Written by: Charles Russell

Human beings are quite resilient. We are able to bounce back from most of life’s mistreatments. Except, as strong as we like to think we are, or should be, we are really very fragile and just like glass, when we are mishandled we break. If we are smashed it’s not always easy to remember the way we were before we were damaged. It’s a bit like being a real life Humpty Dumpty, except my story is no fairytale.

In 2002, as an adult, I was sexually assaulted by a family member after they’d stolen a spare key in order to gain entrance to my home without permission. They assaulted me in order to satisfy their own predatory needs. As one can imagine, the experience was horrendous. The physical aspect mixed with the emotional trauma was something I don’t think I can ever fully explain. I never imagined that I would become a victim. I now sadly know that anyone, any age, any gender, any race is susceptible.

After the assault I obsessed. Why did this happen to me? What did I do to deserve this? Of course these questions are just as ridiculous as saying a woman deserved to be raped because of the way she was dressed. Yet there are those who still perpetuate this sort of nonsense. None the less, the questions ripped at my brain.

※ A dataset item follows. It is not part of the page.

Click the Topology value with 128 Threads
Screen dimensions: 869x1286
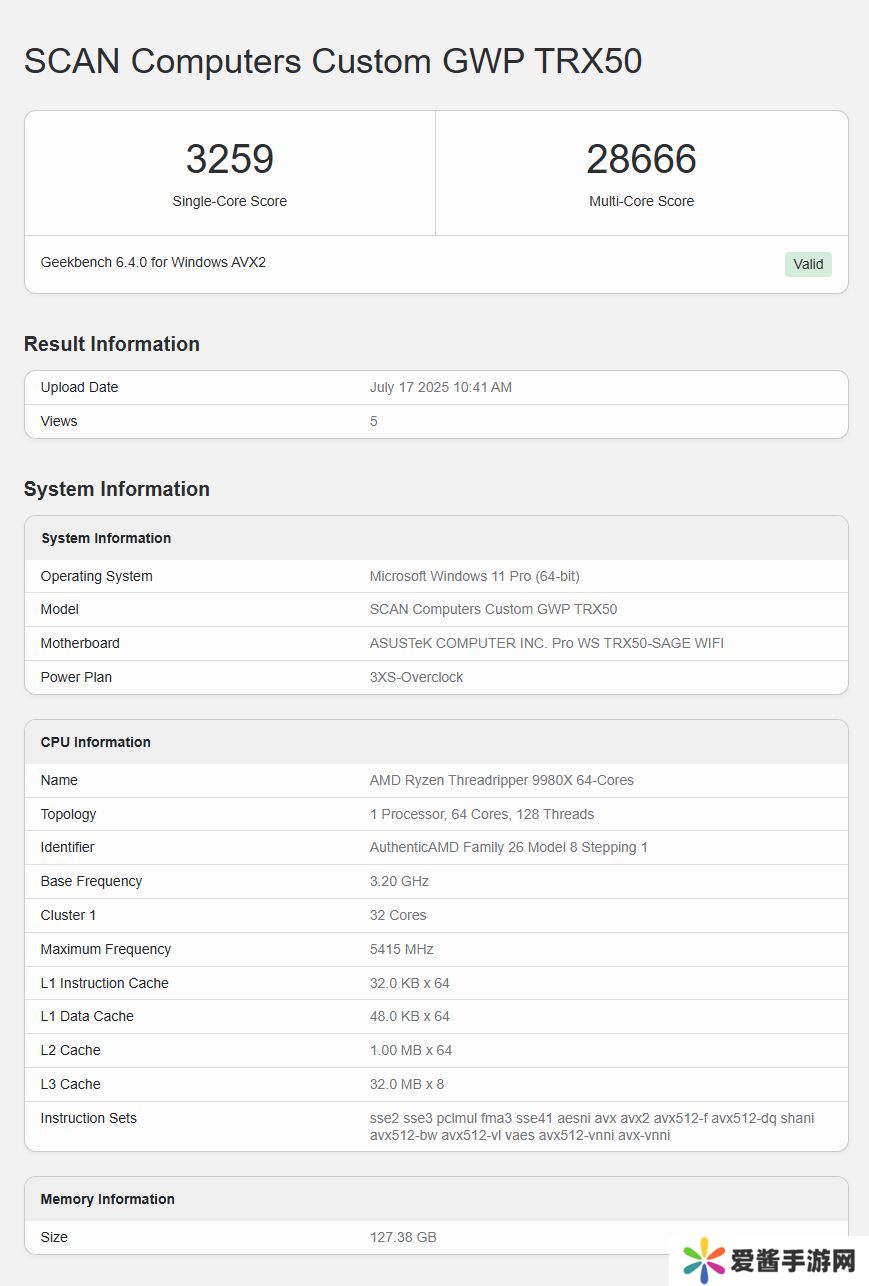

Shock, disbelief, shame and guilt are just a few of the emotions that continually raged through me. My life as I had known it lay in shattered pieces. I didn’t say a word to anyone because I was so deeply humiliated and didn’t know how people would respond. Worst of all, I didn’t tell anyone because I was sure I wouldn’t be believed.

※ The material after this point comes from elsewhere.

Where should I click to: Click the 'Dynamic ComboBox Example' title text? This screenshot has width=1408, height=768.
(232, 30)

I isolated myself from those who cared for me. I put a distorted trust in others who did not have my best interest at heart. I learned to cope. I made unhealthy choices with alcohol and prescription drugs. For eight years I contemplated suicide. The perpetual state of depression I existed in not only affected my life but, also my children, family, co-workers and friends. I acted in a self-destructive manner basically doing whatever I could to lessen the pain and disgust of my secret.

I finally reached a breaking point. I needed to get help or face the grim reality that I would eventually succumb to my destructive lifestyle. So I reached out for help and in doing so found a men’s support group. I experienced the healing power of being able to let people know what I’d been through. Most significantly, I got to say it out loud. The men in my group listened with respect and genuine concern and wanted nothing other than to ease my suffering and help me face my fears in a healthy and healing way.  “What happened was not your fault.” were the words that forever changed my life. I started to see myself through the compassionate eyes of a support system and began to move from victim to survivor. The broken pieces started to mend.

I’m still on a journey to be completely whole again. There are many days when I still struggle because dark moments can flashback in a blink of an eye. But now I’m stronger.  Perhaps I’m even stronger than before the assault and now I have the courage to look at myself in the mirror without disgust. The face staring back knows I will never be silenced again. I am not broken beyond recognition… because I know TRUTH restores and saves shattered lives.